We had this problem with my Shetland Sheepdog, Seamus.
We helped him get over it by always approaching him at his level. Sometimes, when you approach the dog and you are towering over them, they get firghtened and pee. So, making sure to squat at their level helps a lot.
Secondly, when we knew people were coming over, we made sure Seamus peed shortly before the people came. Then, when the people came, we asked them to not act overlly happy and loud when they came inside so Seamus would not get too excited OR
frightened (depending on whether the person was friend or stranger) and pee while trying to greet them. It is important that everyone keeps a calm attitude when they first come in.

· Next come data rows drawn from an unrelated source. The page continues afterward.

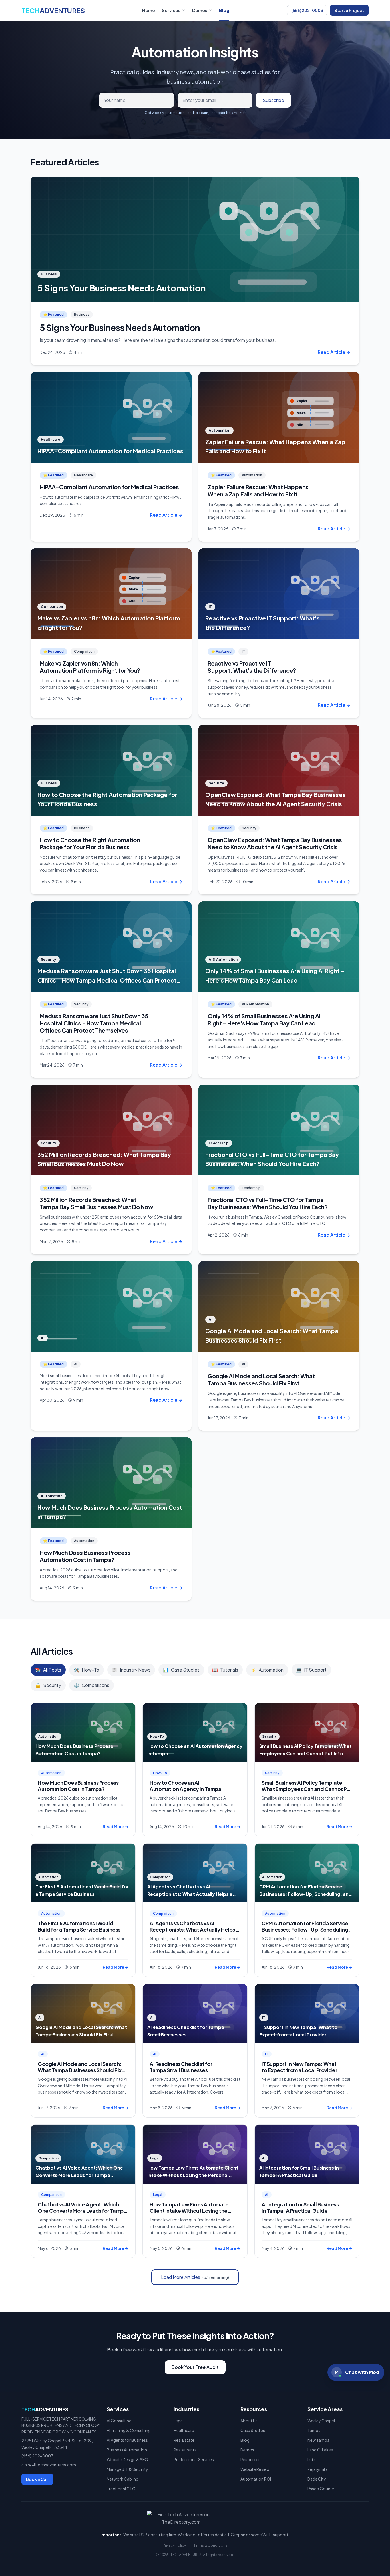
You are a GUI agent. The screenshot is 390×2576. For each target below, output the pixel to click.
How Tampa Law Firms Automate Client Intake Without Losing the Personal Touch (189, 2210)
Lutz (311, 2459)
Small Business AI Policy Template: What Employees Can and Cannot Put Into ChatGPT (307, 1788)
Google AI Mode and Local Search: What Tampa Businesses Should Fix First (80, 2070)
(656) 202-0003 (307, 10)
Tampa (314, 2430)
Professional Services (194, 2459)
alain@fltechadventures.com (48, 2464)
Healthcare (184, 2430)
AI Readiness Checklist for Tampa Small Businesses (181, 2067)
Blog (224, 10)
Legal (179, 2420)
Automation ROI (255, 2478)
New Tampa (318, 2440)
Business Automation (127, 2449)
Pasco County (320, 2488)
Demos (199, 10)
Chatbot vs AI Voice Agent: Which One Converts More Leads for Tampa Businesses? (82, 2210)
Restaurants (185, 2449)
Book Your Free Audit (195, 2367)
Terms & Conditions (210, 2545)
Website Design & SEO (127, 2459)
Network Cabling (122, 2478)
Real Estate (184, 2440)
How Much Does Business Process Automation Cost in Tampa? (78, 1785)
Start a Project (349, 10)
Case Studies (252, 2430)
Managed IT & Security (127, 2469)
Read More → (115, 1826)
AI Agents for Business (127, 2440)
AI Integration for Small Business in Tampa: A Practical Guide (300, 2207)
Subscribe (273, 100)
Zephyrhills (317, 2469)
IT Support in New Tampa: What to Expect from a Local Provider (299, 2067)
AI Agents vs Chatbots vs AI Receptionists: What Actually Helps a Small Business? (194, 1929)
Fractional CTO (121, 2488)
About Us (249, 2420)
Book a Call (37, 2479)
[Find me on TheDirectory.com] (195, 2518)
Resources (250, 2459)
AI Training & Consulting (129, 2430)
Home (148, 10)
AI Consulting (119, 2420)
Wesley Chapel (321, 2420)
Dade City (316, 2478)
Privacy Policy (174, 2545)
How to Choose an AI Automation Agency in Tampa (185, 1785)
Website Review (255, 2469)
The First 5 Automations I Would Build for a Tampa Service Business (79, 1926)
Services (171, 10)
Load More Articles (195, 2277)
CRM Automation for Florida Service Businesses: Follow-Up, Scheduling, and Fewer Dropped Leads (306, 1929)
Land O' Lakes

And, NEVER, EVER, EVER scold them for submissive peeing! It might sometimes be irritating, but pretend like it never happened! When the dog settles down and is resting somewhere, just go and quietly clean up the mess. Scolding them for it WILL make it worse.
To help build your dog's confidence, praise them a lot. Training them is a great
way to build confidence. Praise, praise, praise and lots of loving and cuddling on the side!
Since your dog is so submissive right now, it would be best NOT to scold them. Try positive reinforcement and distraction. If you must scold them (and sometimes we all must), a simple sharp "No!" or "Drop it!" (whichever word is appropriate) should suffice. Don't yell, but make your voice sound almost like a growl and a little louder than the volume you would typically use speaking to your dog.
I think if you do these things, you'll gradually see some improvement as time goes on.
Seamus got over his problem when he was around 10-11 months old. Occassionally, he still does some submissive peeing, but it's usually when something scares him.
Good luck, and keep us updated on your little baby's progress!